On Sun, 20 Mar 2022 21:31:15 GMT, Joe Darcy <darcy at openjdk.org> wrote:

> Small refactoring to use sealed classes in the MethodHandle implementation hierarchy.
> 
> DelegatingMethodHandle is non-sealed rather than sealed since it has two subclasses, one defined as a nested class and only a separate type in the same package. The permits clause does not allow listed those two kinds of subclasses.
> 
> Please also review the corresponding CSR https://bugs.openjdk.java.net/browse/JDK-8283434

"DelegatingMethodHandle is non-sealed rather than sealed since it has two subclasses, one defined as a nested class and only a separate type in the same package. The permits clause does not allow listed those two kinds of subclasses."

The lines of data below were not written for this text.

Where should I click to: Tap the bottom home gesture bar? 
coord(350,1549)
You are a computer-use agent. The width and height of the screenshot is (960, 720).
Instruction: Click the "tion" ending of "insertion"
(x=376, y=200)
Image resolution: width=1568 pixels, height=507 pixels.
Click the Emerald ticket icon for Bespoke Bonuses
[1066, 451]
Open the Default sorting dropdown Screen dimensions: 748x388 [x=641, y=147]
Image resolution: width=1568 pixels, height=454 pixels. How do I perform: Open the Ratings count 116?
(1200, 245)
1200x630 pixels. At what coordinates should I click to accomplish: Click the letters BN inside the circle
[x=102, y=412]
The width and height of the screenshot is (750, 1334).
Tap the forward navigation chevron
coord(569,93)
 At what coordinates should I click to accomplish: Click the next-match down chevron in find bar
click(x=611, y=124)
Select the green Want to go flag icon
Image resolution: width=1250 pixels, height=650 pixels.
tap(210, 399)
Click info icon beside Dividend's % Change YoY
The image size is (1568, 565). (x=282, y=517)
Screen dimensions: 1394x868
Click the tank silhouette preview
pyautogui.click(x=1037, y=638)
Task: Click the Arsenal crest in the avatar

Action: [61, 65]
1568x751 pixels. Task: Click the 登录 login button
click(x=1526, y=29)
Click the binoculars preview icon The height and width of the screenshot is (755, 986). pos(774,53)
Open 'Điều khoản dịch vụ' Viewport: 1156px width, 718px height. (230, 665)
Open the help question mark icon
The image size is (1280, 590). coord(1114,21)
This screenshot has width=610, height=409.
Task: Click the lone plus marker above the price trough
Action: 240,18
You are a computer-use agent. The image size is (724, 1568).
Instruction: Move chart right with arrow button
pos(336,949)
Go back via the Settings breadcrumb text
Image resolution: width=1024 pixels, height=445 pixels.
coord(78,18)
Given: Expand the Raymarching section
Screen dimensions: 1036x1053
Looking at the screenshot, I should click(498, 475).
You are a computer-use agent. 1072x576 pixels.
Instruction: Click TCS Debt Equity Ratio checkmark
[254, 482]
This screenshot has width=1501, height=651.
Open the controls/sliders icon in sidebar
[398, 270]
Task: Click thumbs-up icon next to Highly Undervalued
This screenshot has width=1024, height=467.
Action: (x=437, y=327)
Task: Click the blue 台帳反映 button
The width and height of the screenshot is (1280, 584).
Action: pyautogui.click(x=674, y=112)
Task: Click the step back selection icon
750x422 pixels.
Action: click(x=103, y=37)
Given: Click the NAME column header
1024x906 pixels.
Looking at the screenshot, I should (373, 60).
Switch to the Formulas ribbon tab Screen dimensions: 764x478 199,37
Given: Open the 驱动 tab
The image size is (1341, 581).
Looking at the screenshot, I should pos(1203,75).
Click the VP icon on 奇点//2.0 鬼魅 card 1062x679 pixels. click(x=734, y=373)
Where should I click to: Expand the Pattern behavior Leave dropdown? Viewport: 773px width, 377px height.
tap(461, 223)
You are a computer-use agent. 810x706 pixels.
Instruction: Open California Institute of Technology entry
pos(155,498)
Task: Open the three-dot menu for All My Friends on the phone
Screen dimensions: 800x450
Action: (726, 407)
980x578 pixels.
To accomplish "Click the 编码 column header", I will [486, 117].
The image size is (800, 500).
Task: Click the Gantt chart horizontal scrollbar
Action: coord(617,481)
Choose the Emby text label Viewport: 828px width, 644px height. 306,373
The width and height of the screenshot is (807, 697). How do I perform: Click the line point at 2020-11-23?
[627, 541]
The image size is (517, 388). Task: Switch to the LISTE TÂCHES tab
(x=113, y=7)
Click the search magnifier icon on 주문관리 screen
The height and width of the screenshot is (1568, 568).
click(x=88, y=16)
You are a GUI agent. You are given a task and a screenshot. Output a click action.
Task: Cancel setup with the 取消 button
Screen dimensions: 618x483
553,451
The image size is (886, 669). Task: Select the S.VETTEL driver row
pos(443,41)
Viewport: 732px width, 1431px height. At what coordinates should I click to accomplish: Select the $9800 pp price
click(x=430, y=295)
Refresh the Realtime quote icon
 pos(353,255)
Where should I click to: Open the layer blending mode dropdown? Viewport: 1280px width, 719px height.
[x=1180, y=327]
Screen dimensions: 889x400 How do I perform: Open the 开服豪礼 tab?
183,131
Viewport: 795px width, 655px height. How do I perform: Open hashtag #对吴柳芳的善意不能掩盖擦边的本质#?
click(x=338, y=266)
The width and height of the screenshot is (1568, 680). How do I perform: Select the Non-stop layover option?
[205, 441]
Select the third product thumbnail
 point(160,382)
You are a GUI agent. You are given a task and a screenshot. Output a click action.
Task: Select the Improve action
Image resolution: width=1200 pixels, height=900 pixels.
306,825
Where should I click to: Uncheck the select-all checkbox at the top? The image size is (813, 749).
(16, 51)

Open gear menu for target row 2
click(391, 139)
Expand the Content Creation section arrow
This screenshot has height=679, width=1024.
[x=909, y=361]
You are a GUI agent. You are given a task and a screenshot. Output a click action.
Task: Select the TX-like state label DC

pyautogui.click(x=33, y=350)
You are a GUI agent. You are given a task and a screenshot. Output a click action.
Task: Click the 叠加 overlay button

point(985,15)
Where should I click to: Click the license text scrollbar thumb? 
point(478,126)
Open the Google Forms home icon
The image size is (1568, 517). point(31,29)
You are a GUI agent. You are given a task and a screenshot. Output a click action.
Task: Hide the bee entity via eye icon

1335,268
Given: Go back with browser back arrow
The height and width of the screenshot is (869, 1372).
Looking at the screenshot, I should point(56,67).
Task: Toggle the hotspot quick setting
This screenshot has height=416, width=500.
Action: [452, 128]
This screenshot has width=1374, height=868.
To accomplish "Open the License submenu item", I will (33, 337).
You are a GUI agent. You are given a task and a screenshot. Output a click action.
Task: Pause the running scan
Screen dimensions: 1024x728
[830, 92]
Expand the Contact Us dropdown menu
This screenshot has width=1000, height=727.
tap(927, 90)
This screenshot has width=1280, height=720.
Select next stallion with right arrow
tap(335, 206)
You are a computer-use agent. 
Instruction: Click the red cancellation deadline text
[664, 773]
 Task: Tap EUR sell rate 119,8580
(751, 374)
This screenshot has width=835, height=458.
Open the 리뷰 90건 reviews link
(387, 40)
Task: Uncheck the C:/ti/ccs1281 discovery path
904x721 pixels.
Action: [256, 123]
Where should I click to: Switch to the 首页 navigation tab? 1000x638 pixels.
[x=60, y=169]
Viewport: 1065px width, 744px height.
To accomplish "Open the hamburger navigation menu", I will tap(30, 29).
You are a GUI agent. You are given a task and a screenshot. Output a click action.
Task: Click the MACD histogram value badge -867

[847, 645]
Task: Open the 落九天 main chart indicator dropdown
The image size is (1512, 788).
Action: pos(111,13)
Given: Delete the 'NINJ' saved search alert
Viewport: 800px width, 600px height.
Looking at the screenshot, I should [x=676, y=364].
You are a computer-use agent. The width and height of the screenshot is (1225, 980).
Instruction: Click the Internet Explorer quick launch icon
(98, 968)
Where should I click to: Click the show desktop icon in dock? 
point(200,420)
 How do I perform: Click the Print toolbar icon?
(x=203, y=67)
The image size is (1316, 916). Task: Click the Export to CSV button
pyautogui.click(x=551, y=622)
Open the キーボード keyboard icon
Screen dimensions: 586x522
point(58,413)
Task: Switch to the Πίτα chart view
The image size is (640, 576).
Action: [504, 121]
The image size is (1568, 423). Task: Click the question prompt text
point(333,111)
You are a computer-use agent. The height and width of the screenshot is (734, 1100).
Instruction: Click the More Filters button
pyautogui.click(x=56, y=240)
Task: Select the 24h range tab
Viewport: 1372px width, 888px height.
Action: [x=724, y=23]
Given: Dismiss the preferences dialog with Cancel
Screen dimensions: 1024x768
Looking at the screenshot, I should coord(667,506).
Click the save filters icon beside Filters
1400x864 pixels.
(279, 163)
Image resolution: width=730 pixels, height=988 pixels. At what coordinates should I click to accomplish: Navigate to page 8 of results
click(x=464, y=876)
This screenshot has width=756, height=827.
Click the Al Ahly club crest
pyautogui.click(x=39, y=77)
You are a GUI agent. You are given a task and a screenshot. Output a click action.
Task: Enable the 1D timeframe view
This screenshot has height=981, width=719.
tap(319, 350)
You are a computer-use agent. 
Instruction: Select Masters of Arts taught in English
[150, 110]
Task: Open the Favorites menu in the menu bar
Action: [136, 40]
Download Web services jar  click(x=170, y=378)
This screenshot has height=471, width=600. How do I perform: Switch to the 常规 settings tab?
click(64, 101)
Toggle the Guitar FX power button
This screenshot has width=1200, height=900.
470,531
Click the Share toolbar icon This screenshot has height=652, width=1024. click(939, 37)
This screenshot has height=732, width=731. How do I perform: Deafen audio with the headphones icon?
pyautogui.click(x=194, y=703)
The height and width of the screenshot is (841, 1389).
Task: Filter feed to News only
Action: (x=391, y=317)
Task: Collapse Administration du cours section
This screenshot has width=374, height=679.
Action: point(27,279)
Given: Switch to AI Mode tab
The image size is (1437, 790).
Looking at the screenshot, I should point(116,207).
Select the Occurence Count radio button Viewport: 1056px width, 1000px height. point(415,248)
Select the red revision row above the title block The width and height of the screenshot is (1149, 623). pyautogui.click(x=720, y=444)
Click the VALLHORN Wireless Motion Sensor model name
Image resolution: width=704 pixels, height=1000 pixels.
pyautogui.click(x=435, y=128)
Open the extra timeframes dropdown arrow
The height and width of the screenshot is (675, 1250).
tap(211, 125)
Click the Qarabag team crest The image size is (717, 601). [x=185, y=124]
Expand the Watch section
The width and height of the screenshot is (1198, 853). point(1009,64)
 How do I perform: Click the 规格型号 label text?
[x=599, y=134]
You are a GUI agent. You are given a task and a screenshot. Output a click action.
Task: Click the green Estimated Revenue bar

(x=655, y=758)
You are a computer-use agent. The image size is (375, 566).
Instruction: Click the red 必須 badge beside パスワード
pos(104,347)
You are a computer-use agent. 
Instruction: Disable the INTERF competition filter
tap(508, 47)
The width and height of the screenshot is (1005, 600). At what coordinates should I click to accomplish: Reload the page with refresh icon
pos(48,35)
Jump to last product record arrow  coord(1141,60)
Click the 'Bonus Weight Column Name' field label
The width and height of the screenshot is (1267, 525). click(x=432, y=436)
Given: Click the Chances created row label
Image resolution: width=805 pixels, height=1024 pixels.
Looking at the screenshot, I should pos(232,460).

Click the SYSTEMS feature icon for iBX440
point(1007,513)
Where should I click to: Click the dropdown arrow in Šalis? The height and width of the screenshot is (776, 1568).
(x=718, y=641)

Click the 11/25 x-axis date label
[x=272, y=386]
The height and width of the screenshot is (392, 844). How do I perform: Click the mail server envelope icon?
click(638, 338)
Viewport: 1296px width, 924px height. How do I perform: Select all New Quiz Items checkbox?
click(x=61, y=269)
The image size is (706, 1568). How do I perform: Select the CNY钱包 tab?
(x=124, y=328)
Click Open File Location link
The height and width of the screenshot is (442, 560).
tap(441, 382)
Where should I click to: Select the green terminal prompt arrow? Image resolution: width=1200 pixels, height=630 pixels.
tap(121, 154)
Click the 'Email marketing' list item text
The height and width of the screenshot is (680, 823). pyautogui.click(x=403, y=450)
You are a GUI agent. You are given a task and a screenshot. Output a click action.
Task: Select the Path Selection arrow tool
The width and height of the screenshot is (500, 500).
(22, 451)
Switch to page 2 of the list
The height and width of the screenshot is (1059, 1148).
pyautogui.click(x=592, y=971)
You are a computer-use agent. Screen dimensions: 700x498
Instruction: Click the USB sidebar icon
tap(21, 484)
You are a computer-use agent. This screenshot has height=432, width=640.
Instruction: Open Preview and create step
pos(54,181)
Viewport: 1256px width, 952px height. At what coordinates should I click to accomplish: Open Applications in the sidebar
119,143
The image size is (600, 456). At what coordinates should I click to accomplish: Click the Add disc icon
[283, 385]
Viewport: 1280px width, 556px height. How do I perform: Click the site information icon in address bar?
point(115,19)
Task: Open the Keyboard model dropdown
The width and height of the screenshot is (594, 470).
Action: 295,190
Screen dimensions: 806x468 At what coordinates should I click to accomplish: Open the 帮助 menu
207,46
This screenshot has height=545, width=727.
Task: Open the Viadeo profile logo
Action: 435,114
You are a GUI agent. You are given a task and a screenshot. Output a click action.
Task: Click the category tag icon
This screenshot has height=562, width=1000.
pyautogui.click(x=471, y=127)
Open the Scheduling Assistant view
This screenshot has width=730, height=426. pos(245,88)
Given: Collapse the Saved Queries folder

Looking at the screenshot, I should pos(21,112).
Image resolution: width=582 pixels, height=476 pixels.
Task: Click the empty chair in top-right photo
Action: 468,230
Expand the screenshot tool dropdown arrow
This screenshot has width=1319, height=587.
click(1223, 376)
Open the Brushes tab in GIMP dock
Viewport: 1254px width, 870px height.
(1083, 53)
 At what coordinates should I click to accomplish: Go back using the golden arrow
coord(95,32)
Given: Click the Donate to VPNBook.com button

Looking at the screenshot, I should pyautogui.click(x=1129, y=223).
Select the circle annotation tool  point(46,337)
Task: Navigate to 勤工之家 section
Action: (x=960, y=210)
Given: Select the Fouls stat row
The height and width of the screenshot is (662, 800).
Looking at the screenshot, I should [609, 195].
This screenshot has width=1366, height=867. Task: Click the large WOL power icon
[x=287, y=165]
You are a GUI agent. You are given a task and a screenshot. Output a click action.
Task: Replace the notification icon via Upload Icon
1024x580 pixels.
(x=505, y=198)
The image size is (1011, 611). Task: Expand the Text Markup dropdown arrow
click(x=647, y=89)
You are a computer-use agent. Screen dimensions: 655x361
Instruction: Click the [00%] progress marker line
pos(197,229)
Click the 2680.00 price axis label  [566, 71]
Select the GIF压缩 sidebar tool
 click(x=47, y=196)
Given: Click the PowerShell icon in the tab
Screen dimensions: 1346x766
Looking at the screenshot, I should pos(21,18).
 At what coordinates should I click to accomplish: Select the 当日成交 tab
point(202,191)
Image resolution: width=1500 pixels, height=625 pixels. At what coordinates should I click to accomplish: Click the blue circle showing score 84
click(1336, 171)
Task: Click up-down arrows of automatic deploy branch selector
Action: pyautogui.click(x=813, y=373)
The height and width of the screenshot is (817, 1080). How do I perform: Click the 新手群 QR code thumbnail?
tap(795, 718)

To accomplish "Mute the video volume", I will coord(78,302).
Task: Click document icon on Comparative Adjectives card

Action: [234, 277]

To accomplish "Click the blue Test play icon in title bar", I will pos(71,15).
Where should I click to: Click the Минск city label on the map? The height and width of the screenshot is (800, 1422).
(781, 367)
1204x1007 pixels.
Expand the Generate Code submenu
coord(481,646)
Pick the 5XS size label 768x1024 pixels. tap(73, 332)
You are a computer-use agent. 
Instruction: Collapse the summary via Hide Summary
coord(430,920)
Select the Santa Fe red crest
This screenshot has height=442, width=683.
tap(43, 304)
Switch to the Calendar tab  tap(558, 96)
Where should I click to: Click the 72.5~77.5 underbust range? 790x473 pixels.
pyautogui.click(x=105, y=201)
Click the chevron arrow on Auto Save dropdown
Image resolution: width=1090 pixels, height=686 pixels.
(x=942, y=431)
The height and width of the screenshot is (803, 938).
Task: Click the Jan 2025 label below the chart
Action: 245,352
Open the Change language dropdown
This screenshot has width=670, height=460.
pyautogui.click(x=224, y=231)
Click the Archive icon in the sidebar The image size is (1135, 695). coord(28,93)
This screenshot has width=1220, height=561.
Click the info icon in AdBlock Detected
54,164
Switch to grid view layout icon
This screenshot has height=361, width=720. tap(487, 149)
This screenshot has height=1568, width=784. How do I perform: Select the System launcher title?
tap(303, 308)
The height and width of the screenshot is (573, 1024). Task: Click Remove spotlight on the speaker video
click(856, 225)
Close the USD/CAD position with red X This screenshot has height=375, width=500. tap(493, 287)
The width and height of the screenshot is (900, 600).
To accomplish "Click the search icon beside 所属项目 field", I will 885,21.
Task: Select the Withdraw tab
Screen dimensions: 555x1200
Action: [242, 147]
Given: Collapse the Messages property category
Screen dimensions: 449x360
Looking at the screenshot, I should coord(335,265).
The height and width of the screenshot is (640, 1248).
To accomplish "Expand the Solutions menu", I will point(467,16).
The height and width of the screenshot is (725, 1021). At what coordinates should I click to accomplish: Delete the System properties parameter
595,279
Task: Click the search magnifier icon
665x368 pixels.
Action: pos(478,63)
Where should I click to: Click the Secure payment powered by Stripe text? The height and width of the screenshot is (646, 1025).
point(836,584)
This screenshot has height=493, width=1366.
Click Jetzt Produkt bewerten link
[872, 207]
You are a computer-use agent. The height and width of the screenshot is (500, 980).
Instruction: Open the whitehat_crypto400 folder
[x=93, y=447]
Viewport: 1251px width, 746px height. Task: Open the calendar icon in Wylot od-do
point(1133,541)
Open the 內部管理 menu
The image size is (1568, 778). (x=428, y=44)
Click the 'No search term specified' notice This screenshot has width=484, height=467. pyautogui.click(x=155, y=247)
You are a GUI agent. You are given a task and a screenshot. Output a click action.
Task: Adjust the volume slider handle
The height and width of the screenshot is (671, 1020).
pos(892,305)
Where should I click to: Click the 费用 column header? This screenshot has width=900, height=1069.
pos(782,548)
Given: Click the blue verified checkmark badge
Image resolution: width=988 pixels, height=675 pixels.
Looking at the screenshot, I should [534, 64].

We can have a permits clause that lists fully qualified class name for the nested class and simple name for that separate type in the same package, right?

Also

$ cd $jdk_src/src/java.base/share/classes/java/lang/invoke
$ grep "extends DelegatingMethodHandle" *
MethodHandleImpl.java:    private static final class AsVarargsCollector extends DelegatingMethodHandle {
MethodHandleImpl.java:    static class CountingWrapper extends DelegatingMethodHandle {
MethodHandleImpl.java:    private static final class WrappedMember extends DelegatingMethodHandle {
MethodHandleImpl.java:    static final class IntrinsicMethodHandle extends DelegatingMethodHandle 

All 4 are nested classes. Two of those subclasses are nested "private" in another class and hence cannot be referred from DelegatingMethodHandle's permits clause, right?